• SUPPLIED ENTRIES
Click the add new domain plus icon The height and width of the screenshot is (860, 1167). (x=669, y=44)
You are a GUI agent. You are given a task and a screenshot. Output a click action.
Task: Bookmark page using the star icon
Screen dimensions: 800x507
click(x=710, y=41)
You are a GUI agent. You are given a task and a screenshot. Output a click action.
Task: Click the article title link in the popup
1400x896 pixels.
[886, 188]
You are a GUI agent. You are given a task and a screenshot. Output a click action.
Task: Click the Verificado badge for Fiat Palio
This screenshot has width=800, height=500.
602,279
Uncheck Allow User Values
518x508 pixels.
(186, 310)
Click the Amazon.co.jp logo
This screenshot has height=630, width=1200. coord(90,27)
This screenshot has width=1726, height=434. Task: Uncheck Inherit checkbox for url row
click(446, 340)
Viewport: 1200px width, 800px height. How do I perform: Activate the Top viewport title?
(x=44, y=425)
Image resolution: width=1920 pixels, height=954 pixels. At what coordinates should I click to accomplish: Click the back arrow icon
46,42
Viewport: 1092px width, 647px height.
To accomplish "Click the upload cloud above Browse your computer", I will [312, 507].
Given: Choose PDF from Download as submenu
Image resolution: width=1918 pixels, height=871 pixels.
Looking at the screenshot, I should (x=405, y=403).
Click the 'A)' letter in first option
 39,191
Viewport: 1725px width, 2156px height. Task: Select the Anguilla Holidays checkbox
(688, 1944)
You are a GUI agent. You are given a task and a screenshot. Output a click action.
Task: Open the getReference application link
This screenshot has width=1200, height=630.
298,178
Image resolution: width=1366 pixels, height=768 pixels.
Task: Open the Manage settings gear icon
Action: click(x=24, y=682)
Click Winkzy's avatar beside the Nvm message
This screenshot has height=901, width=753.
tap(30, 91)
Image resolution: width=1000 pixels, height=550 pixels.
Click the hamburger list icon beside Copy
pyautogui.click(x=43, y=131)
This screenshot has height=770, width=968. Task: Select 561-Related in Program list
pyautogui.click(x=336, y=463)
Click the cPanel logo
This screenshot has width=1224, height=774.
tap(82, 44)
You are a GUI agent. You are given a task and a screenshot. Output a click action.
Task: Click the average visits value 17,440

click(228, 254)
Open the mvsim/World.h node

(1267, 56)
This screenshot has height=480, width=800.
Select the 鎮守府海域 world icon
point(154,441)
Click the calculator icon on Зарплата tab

• WHAT YOU WILL DO
With the line that has "Image resolution: width=1920" as the first and the line that has "Task: Open the getReference application link" as the last, repeat exactly that run of lines above and no more.

• REPLY
Image resolution: width=1920 pixels, height=954 pixels. At what coordinates should I click to accomplish: Click the back arrow icon
46,42
Viewport: 1092px width, 647px height.
To accomplish "Click the upload cloud above Browse your computer", I will [312, 507].
Given: Choose PDF from Download as submenu
Image resolution: width=1918 pixels, height=871 pixels.
Looking at the screenshot, I should (x=405, y=403).
Click the 'A)' letter in first option
 39,191
Viewport: 1725px width, 2156px height. Task: Select the Anguilla Holidays checkbox
(688, 1944)
You are a GUI agent. You are given a task and a screenshot. Output a click action.
Task: Open the getReference application link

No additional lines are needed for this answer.